> **INSTRUCTIONS FOR THE TASK**
Each line of the material below that holds the word "Oktober" needs to be copied.

> **EXERCISE MATERIAL**
'''
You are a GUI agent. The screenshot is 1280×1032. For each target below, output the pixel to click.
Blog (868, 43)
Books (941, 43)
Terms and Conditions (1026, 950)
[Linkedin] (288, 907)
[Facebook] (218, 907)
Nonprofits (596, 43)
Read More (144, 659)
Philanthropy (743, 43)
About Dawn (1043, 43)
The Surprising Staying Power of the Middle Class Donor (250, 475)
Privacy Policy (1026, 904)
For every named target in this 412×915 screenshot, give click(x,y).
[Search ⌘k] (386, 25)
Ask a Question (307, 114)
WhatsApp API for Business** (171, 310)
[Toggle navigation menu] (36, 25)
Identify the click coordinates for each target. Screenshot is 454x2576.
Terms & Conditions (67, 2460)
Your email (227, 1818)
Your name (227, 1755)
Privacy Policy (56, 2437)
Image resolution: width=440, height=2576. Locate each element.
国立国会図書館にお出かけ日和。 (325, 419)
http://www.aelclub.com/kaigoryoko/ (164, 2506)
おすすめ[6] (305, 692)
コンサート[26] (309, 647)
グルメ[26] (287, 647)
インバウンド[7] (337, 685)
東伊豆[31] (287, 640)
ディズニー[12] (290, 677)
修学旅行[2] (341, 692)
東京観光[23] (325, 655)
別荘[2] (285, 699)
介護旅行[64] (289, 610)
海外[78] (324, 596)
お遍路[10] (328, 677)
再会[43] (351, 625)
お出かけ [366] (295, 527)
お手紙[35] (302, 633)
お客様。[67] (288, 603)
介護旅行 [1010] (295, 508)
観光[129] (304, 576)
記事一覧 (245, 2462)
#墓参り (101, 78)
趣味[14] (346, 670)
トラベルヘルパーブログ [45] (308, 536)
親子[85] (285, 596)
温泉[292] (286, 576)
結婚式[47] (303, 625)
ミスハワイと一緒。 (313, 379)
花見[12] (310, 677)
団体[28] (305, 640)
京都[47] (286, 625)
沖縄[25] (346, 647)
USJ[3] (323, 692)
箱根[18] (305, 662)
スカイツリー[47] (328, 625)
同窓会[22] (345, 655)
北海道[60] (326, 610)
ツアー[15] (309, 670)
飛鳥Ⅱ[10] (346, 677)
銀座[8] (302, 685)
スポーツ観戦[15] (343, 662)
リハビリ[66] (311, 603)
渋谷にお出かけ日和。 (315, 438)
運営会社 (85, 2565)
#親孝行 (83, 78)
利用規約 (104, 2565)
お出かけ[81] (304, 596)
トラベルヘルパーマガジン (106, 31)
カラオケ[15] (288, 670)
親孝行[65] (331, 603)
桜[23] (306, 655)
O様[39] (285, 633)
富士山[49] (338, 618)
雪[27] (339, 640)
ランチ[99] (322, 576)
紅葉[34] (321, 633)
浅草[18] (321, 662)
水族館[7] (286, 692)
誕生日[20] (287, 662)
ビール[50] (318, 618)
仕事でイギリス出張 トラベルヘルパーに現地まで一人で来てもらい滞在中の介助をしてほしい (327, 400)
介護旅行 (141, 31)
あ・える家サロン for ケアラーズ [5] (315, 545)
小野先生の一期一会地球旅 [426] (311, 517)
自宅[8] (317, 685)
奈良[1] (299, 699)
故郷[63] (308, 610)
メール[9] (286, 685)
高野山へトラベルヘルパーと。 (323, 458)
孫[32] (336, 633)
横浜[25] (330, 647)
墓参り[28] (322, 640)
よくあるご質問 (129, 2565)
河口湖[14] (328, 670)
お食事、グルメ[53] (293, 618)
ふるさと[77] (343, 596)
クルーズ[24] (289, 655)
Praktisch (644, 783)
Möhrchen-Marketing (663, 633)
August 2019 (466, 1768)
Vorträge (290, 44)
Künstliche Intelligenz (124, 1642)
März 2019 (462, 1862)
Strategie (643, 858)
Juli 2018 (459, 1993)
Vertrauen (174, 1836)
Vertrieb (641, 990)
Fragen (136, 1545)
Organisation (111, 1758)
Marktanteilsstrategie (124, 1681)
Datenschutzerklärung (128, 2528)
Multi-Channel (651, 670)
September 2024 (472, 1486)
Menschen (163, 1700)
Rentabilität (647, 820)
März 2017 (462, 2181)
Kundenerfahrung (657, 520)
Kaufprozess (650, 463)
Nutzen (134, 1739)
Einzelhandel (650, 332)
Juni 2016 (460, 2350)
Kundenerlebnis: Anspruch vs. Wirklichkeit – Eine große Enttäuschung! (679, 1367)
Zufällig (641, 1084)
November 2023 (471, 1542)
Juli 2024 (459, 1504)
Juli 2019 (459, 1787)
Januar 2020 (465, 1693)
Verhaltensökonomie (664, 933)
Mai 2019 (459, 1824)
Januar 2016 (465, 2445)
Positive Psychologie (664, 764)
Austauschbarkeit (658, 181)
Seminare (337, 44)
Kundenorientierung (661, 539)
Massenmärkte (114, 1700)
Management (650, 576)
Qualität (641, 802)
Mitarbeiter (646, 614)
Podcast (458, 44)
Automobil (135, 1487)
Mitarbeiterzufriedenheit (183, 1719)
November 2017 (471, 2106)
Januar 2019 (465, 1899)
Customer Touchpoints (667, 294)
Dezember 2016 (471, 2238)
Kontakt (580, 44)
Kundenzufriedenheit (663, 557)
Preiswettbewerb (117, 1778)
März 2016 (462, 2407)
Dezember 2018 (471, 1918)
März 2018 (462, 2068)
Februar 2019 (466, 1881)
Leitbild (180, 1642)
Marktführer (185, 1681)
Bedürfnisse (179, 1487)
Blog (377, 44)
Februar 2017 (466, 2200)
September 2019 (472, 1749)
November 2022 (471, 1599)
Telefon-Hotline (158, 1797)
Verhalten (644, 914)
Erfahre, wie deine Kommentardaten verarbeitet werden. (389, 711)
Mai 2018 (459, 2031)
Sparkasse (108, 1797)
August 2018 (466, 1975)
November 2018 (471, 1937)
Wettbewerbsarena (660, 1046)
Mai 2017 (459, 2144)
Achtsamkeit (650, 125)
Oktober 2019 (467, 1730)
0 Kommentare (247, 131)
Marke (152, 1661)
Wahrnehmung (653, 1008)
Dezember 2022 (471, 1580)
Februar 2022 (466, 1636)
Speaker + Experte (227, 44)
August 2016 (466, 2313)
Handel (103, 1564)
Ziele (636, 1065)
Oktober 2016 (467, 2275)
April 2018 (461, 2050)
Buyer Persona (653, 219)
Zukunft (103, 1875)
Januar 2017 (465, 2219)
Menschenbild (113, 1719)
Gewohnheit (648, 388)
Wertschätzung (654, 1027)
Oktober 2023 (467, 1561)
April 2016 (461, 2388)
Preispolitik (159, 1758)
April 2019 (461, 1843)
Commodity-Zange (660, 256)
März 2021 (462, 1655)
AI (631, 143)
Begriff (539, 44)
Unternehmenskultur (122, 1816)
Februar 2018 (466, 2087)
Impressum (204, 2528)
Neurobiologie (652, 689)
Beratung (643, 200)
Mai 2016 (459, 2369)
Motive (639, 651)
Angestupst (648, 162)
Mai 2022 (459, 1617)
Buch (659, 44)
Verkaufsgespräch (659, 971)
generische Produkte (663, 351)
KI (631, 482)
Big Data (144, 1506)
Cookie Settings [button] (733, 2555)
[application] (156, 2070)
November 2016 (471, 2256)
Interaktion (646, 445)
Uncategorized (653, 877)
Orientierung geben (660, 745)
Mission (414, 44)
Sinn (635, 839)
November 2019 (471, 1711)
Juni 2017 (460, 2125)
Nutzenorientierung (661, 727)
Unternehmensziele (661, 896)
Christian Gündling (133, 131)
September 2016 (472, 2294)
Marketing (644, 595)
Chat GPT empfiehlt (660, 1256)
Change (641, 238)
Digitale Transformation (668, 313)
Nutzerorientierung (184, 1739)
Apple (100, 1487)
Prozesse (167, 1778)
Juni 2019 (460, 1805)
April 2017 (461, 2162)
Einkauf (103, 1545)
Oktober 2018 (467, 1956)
'''
> **REPLY TO THE TASK**
Oktober 2019 (467, 1730)
Oktober 2016 (467, 2275)
Oktober 2023 (467, 1561)
Oktober 2018 (467, 1956)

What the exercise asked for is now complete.